Il triangolo calciatori, pentecostali, destra brasiliana non è una novità di queste elezioni. Già nel 2018 l’appoggio di grandi nomi del calcio al presidente Bolsonaro era stato sottolineato dalla BBC e da altre testate internazionali. Ai tempi i nomi erano del calibro di Cafù, Kaka, Felipe Melo e la star assoluta del calcio brasiliano, Ronaldinho. Tutti nomi legati variamente ai movimenti pentecostali (Kaka versava un decimo del suo stipendio alla sua Chiesa, i cui capi finirono sotto arresto per riciclaggio di denaro). La fede cieca è tanta, per Bolsonaro e per la Chiesa Pentecostale, i nomi sono molti e il loro appoggio a Bolsonaro è andato di pari passo con la strategia del presidente uscente di appropriarsi di tutti i maggiori simboli del Paese, tra cui proprio il calcio in maglia gialla (vi ricorda qualcosa?). La cosa non è piaciuta a tanti fan della nazionale, tant’è che «Al Jazeera» ha raccolto le opinioni di molti tifosi che hanno smesso di indossare le maglie della squadra di calcio del Brasile. Altro che Chiara Ferragni, Elodie e Levante, in Brasile gli endorsment sono reali, massicci, e soprattutto a destra sono pilotati da movimenti evangelici potentissimi e importanti dagli Stati Uniti oltre un secolo fa.

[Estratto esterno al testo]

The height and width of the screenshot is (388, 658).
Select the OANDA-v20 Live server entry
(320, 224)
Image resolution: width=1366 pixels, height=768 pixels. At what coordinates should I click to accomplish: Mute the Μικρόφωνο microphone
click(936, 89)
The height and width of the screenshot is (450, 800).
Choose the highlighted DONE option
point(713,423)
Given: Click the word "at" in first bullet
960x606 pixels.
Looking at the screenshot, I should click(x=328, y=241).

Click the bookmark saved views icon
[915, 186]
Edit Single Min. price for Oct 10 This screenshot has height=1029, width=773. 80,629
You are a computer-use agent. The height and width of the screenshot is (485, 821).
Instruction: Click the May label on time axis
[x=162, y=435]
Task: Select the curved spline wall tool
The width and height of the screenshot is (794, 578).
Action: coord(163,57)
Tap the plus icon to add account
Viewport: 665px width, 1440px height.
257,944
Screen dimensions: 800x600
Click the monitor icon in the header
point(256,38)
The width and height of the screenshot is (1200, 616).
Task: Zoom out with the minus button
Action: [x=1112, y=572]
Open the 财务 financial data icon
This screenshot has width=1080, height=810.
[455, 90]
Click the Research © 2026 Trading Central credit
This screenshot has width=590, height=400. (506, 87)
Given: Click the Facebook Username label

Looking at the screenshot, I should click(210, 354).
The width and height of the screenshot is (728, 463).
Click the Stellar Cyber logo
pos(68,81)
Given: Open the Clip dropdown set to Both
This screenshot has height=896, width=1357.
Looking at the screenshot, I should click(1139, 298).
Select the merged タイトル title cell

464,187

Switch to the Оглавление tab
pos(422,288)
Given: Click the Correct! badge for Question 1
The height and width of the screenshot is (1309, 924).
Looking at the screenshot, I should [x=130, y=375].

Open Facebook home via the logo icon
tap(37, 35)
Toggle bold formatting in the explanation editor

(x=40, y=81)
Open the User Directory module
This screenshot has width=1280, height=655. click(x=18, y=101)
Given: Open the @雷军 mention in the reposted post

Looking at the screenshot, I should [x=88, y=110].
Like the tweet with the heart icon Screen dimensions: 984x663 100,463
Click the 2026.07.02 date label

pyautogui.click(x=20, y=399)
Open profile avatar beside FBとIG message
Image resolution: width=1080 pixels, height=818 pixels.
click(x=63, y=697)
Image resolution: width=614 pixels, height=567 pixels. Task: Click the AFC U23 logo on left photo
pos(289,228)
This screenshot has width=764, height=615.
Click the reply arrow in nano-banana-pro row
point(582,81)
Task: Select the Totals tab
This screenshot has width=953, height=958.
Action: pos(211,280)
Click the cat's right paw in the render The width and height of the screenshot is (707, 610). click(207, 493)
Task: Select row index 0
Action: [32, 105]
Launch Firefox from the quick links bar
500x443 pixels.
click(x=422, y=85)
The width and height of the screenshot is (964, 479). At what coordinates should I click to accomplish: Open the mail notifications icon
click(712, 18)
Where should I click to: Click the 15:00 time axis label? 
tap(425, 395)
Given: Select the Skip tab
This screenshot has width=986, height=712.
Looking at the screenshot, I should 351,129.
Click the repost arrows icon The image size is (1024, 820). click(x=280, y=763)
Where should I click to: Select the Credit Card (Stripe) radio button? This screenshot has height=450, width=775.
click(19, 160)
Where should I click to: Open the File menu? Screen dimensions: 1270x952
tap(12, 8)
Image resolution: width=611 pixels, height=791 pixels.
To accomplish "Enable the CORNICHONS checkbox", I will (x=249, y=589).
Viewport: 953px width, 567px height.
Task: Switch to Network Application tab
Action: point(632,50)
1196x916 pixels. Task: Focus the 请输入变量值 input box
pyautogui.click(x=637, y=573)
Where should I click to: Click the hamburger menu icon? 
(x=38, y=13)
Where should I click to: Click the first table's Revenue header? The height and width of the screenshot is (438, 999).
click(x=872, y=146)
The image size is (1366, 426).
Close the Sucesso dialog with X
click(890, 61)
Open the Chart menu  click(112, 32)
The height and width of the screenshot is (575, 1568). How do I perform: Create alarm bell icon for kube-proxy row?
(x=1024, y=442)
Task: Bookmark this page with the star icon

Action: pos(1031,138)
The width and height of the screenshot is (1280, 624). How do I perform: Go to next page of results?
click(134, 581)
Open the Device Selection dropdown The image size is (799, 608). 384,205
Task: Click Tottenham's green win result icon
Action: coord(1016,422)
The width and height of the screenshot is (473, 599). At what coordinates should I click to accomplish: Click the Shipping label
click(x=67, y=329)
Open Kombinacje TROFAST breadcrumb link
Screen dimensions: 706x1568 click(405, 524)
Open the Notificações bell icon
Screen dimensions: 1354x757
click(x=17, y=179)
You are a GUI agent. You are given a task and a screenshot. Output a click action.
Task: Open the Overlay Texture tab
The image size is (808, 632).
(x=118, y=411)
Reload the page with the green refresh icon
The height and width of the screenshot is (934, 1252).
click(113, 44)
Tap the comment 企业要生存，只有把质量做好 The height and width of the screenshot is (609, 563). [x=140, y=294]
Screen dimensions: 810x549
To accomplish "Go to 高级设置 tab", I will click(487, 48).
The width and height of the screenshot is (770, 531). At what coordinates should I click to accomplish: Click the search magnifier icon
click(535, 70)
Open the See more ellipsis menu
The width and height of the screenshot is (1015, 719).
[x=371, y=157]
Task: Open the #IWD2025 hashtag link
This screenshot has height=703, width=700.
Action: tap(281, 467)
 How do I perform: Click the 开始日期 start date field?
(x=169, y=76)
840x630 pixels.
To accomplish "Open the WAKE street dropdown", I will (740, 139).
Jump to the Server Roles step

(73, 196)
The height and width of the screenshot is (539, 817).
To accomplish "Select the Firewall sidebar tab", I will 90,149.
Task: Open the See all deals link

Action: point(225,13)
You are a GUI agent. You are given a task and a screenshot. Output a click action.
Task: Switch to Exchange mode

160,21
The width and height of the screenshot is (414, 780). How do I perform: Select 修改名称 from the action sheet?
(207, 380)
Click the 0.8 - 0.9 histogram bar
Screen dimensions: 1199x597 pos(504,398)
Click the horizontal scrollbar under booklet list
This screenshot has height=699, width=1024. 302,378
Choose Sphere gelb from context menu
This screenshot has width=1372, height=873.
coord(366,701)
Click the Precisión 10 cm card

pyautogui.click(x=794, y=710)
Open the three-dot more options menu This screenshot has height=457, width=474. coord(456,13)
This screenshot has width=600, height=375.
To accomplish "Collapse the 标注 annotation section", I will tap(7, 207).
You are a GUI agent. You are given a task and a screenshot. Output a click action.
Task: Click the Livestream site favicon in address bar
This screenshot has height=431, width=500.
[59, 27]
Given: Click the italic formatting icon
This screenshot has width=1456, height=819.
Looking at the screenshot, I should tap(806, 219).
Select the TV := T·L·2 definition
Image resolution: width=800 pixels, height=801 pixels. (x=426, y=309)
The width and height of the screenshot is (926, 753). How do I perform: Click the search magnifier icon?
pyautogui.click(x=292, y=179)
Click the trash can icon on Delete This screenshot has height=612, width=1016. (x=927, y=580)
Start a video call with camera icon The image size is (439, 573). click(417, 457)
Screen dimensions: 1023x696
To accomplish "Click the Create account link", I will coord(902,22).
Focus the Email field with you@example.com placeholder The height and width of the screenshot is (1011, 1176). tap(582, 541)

Parliamo di un condizionamento della politica che si è radicato nel tempo e che nasce con il chiaro intento di indirizzare la visione politica della società, attraverso lo sport, i media, e persino dei tribunali speciali per i dissidenti politici (anche questo, non vi ricorda nulla?). Secondo alcune ricerche dell’istituto di rilevazione Datafolha, le Chiese evangeliche andranno a superare in Brasile la Chiesa cattolica, e già contato oltre 7mila atleti nei loro ranghi. Nuovi guerrieri di Dio in rotta per colonizzare, non più con le navi ma con i social, il Sud America. Poco importa della sfiducia che Bolsonaro prova verso la scienza, dalla crisi climatica alla pandemia, così come poco importa che Bolsonaro abbia legittimato indirettamente la violenza politica nel suo Paese (a dirlo è la rivista scientifica «The Lancet» con un suo recente editoriale). Niente di tutto questo potrà scalfire la fede in Cristo. Ben venga la miopia verso le storture del sistema che si tenta, con queste elezioni, di preservare. Neymar e gli altri saranno pure capicannonieri, ma i goal li stanno facendo al loro stesso Paese e non so quanto gloriosa sarà, eventualmente, la vittoria.